GR-SAP: Generative Replay for Safety Alignment Preservation during Fine-Tuning
Zhouxiang Fang, Jiawei Zhou, Hanjie Chen

TL;DR
GR-SAP introduces a generative replay framework that synthesizes alignment data to preserve safety alignment in LLMs during fine-tuning, effectively mitigating safety degradation without sacrificing task performance.
Contribution
The paper proposes GR-SAP, a novel generative replay method that synthesizes alignment data to maintain safety alignment during LLM fine-tuning, addressing data accessibility issues.
Findings
Significantly reduces safety degradation during fine-tuning.
Maintains comparable downstream task performance.
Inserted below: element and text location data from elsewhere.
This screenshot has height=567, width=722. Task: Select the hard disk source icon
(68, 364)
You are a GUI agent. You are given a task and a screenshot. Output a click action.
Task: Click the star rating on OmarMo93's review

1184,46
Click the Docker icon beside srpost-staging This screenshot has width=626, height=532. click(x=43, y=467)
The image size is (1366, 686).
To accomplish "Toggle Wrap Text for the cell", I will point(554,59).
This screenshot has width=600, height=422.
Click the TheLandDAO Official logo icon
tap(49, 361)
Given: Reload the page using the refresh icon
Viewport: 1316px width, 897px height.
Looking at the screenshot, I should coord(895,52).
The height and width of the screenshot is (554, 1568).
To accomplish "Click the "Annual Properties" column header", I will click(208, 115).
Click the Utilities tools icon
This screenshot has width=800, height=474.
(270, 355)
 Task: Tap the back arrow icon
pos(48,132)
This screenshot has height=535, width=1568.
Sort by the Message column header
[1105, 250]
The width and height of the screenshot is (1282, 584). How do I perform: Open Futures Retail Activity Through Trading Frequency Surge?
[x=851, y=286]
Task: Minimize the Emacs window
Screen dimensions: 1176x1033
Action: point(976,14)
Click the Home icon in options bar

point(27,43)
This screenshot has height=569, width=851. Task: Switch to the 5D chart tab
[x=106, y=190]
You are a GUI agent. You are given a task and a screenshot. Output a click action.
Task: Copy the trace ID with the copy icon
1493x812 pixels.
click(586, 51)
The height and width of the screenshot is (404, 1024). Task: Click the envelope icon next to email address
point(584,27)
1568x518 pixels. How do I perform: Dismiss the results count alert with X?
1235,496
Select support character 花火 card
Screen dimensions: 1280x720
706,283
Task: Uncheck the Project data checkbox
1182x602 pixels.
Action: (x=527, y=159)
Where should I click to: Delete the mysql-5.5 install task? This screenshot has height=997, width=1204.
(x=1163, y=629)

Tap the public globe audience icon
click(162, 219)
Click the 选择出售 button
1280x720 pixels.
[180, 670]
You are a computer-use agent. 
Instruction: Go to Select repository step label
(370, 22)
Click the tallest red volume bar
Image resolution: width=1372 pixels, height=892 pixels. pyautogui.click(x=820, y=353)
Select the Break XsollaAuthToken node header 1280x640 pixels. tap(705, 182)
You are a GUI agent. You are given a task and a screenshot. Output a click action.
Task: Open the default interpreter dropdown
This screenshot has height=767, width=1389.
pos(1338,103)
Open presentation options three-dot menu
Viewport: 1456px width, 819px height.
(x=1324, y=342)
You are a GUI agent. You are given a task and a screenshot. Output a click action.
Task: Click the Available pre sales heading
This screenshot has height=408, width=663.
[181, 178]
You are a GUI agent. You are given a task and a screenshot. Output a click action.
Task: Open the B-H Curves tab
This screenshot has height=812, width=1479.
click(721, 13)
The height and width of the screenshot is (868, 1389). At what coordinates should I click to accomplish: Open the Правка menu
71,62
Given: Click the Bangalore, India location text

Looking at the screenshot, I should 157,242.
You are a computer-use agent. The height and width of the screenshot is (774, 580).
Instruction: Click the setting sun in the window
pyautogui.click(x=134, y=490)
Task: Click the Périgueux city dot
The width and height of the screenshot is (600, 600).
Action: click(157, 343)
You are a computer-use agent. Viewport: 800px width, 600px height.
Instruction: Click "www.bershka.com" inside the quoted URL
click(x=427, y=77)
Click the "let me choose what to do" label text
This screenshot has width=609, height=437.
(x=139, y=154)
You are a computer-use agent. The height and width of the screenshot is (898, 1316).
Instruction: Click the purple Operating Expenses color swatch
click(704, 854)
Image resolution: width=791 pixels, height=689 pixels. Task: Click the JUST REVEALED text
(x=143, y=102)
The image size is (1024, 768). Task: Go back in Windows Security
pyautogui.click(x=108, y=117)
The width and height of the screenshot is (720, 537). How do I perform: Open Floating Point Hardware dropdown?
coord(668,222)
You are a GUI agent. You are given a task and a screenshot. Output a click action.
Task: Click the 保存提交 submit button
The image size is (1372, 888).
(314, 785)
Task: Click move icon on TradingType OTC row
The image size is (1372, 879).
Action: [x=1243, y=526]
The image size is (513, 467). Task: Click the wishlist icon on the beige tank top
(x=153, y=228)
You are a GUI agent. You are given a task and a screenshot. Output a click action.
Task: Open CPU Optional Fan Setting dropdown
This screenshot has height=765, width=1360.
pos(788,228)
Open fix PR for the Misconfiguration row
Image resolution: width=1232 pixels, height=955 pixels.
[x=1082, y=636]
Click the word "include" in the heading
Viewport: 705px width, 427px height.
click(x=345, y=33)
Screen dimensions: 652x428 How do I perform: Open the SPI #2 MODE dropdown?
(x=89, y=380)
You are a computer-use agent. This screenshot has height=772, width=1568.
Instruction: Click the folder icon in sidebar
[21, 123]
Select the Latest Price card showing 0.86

Proven effective across various models and tasks.
Abstract
Recent studies show that the safety alignment of large language models (LLMs) can be easily compromised even by seemingly non-adversarial fine-tuning. To preserve safety alignment during fine-tuning, a widely used strategy is to jointly optimize safety and task objectives by mixing in the original alignment data, which is typically inaccessible even for open-weight LLMs. Inspired by generative replay in continual learning, we propose Generative Replay for Safety Alignment Preservation (GR-SAP), a unified framework that synthesizes domain-specific alignment data from LLMs and integrate them during downstream adaption to preserve safety alignment. Theoretical and empirical analyses demonstrate this synthetic data serves as a reliable proxy for the original alignment data. Experiments across various models and downstream tasks show that GR-SAP substantially mitigates fine-tuning-induced…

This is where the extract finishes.